Thus spake Sam Varshavchik on Thu, May 13, 2004 at 08:57:14PM CDT
> First of all, why is Squirrelmail messing around with SMTP in the first 
> place?  It should be submitting all mail by running the sendmail command 
> line wrapper.

It has the option to do either one, apparently.  Just checked.  I had it
configured to talk smtp to the mailhost.
 
> >                                 ssmtp likewise aborts.
> 
> It's broken.

It's only a minimal tool, basically a sendmail client for something like a
desktop system so that one can use clients such as mutt which expects to
send using a sendmail workalike of some sort.

Lots of mail clients talk smtp, though, and many use _only_ a smtp dialog
with a designated mailhost to move email.  Some, such as squirrelmail and
evolution have the option to use either a sendmail workalike or to talk smtp
with a designanted smtp server.  These clients won't get past the first
failure.  They don't queue, they won't retry, they'll just abort the dialog
and kick the error back to the user.  It's one thing if the corresponding
system is something like courier, qmail, postfix, whatever that can actually
queue and retry, but the 'first mile' on smtp traffic is more often managed
on the requesting end by a "stupid mail client".
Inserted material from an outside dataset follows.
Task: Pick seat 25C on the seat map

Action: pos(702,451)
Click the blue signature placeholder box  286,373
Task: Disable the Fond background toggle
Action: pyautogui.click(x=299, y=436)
> Because they are nothing but stupid mail clients, and lack that anything 
> resembles a mail queue.

Yes, but real world applications that people need to use email can't all
behave like full-fledged smtp servers, and in fact very few of them do. 
Nonetheless, we wouldn't be able to use email these days without them.

> Now, one change that can be made is to disable all filtering completely if 
> RELAYCLIENT is set.  This is going to disable all content filtering for all 
> senders with relaying privileges.  I'm just not sure if we want to do that.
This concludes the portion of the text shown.